To do:
1: According to the digital communications paper, which high school has an online edition of its newspaper?
2: List the four modules that make up the approach described in the digital communications paper.
3: Write the next part of the digital communications paper, picking up after its final sentence.

Excerpt to read:
(begin)
Digital Communications:
A modular approach to a 21st century curriculum
by David R. Thompson, Ph.D.
The University of South Carolina
March 1995
Paper presented to the AEJMC Task Force on Curriculum,
Association for Education in Journalism and Mass Communication
Annual Convention, August 9 - 12, 1995, Washington, D.C.
Awarded "Second Place" in AEJMC's Task Force on Curriculum
national paper competition. Theme: The future of journalism
and mass communication education
David R. Thompson, Ph.D.
Assistant Professor
Journalism & Mass Communications
University of South Carolina
Columbia, SC 29208
(803) 777-6898 office
[log in to unmask]
Digital Communications:
A modular approach to a 21st century curriculum
ABSTRACT
"Digital Communications" refers to a set of four modules -- information
gathering, message preparation, editing & production, and message
delivery. The modular concept is intended to be flexible enough to
accommodate your program's needs.
Digital Communications does not replace or displace any traditional
skills or concepts taught by schools of journalism and mass
communication. Digital Communications does extend those skills and
concepts to include multimedia content, which is encoded, manipulated
and stored on computers.
A modification of Blanchard & Christ's (1993) New Professionalism, the
Digital Communications approach may improve and enhance your
academic
unit's service and centrality to the mission of your institution.
By grounding experiential learning in a foundation of conceptual
thinking, journalism and mass communication programs may cultivate a new
and improved image.
Digital communications is a cutting-edge educational concept, with
opportunities to develop interdisciplinary courses (with information
science, education, and computer science, for example). Research
opportunities abound (media effects studies, for example). Funding
opportunities exist, as well as the chance to develop entrepreneurial
partnerships with local media.
Dutch Fork High School in Irmo, South Carolina has an online edition of
its newspaper, The Renaissance (http://www. scsn.net/biz/dfork/).
High
school students are applying digital technologies to traditional
newspaper skills.
Will your university's journalism and mass communication program
attract and accommodate today's high school students?
This paper presents a concept that may help you increase enrollment by
attracting computer-literate students.
At the Raleigh (North Carolina) News & Observer, "digitized information
skills -- for using computers, databases, online services -- are
becoming standard for nearly everyone in the newsroom" (Moeller 1995,
p. 43).
And a concept called "team journalism" is enabling multimedia projects.
In 1994, the News & Observer created a 16-week series that "ran in the
paper, aired on local radio and television, and was uploaded onto
the
Internet via NandO, the paper's online service" (Moeller 1995, p.
46).
During this project, "newspaper" reporters conducted videotaped and
aud
iotaped interviews intended for broadcast.
(end)
Extracted entries:
(begin)
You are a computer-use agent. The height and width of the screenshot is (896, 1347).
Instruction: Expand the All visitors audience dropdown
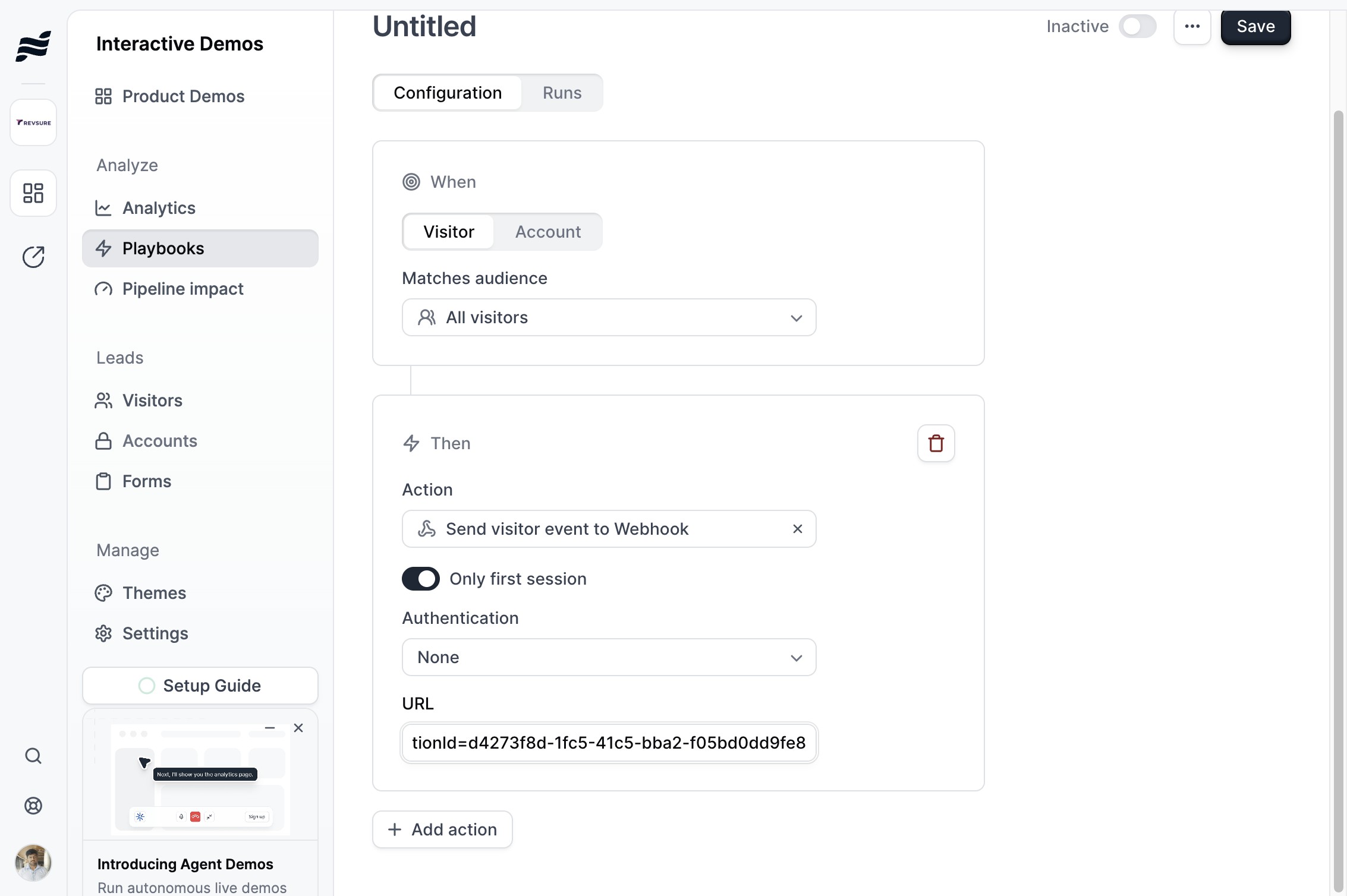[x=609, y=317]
(end)
(begin)
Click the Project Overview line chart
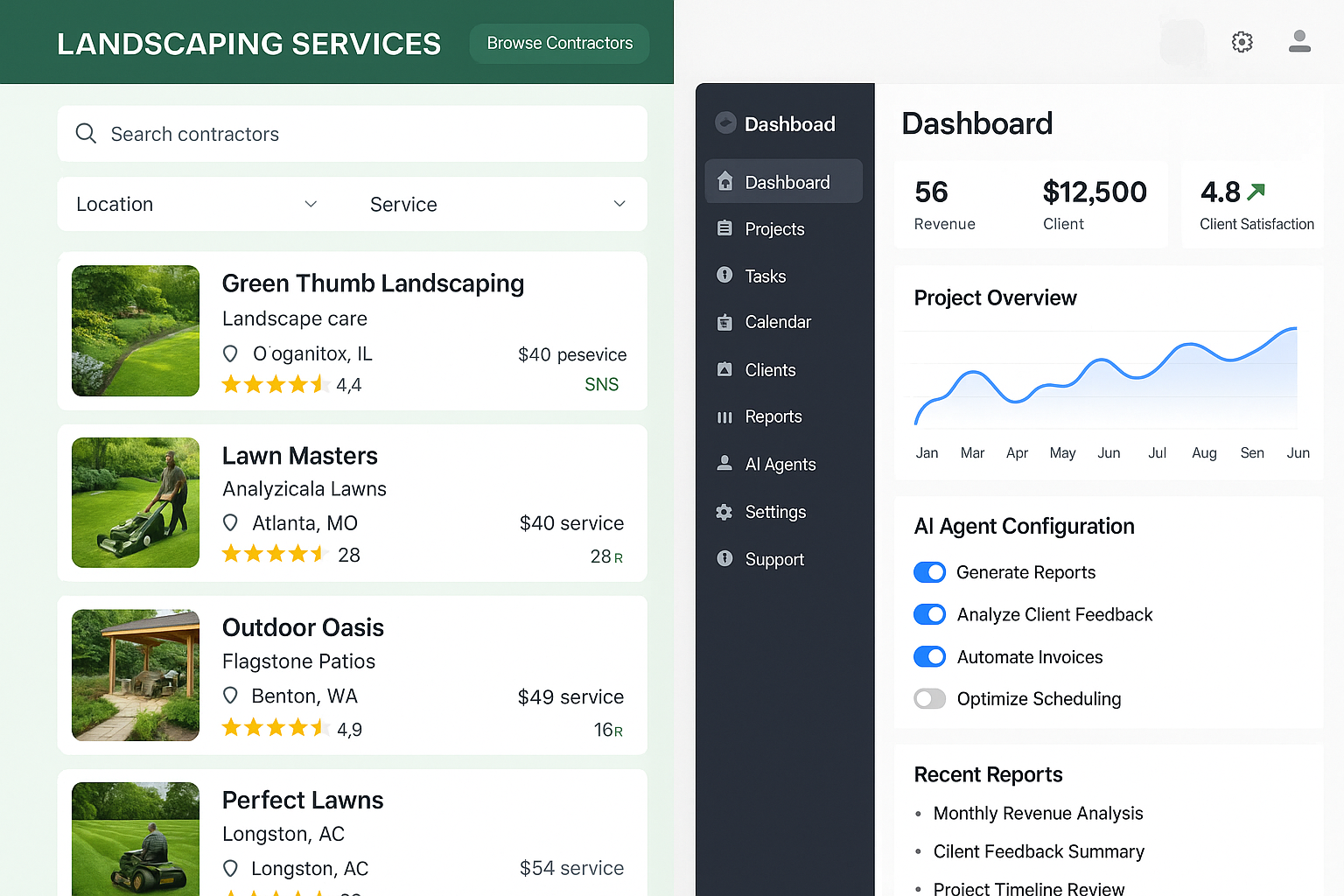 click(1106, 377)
(end)
Outputs in order:
1: Dutch Fork High School in Irmo, South Carolina

2:
- Information gathering
- Message preparation
- Editing & production
- Message delivery

3:
Will employers, such as the Raleigh News & Observer, recruit your
university's journalism and mass communication graduates?
This paper presents a concept that may improve your academic unit's
service to a communications industry that is digitizing its newsrooms.
New positions have been created to staff new online services. Boston
Globe Electronic Publishing, a subsidiary of The Boston Globe
newspaper,
has announced employment opportunities for "developing news,
advertising
and information services for consumer online distribution, the
Internet,
and other emerging interactive platforms" (Online-news 1995a). The
positions included: development director, advertising manager,
editorial manager, marketing coordinator, graphics/design coordinator,
and content developers/entrepreneurs.
Houston Chronicle Interactive has announced employment opportunities
(Online-news 1995b). The positions included: content developers,
electronic media wire editors, communications coordinator, electronic
media producers, marketing services specialist, member services
coordinator, audiotext coordinator, software developers, systems
technician, and system administrator.
Does your curriculum reflect these organizational developments?
This paper presents a curriculum called Digital Communications.
Digital Communications is a modular concept that may be implemented at
different levels -- from "College of Digital Communications" to
"major
in Digital Communications" to "this course includes the four modules
of
the concept called Digital Communications." Digital Communications
is
an idea that synthesizes current developments in the structure of
academic units, the structure of media organizations, and emerging media
routines.
As Dutch Fork High School's nameplate suggests, a new Renaissance has
begun.
Whether it is called a communication, information, or technological revolution,
rapid changes within the U.S. media system coupled
with new ways of thinking
about communication processes and content challenge
media educators to rethink
curricular structures and what and how they teach.
This challenge calls for
flexible, integrated, and innovative media courses and
curricula; it means a
movement away from narrowly conceived media-specific
sequences based on
industrial configurations toward broad-based, cross-media,
integrative models;
the teaching of ideas and skills that transcend the
narrow occupational focus of
specific, entry-level, job-related protocols;
"demassifying" the concept of
communication to incorporate the study of intrapersonal
and interpersonal
communication and their relationship to "mass" forms of
communication
distribution; and, finally, rethinking how people teach and
how learning
environments can be enhanced with the use of technologies.
- Blanchard & Christ (1993, p. 22)
Janis (1991) suggested that "the media workplace of the future will be an
information technologies theme park, where technical
distinctions among the
attractions will blur and everyone will speak the same
language -- digital (p.
18).
- Blanchard & Christ (1993, p. 31)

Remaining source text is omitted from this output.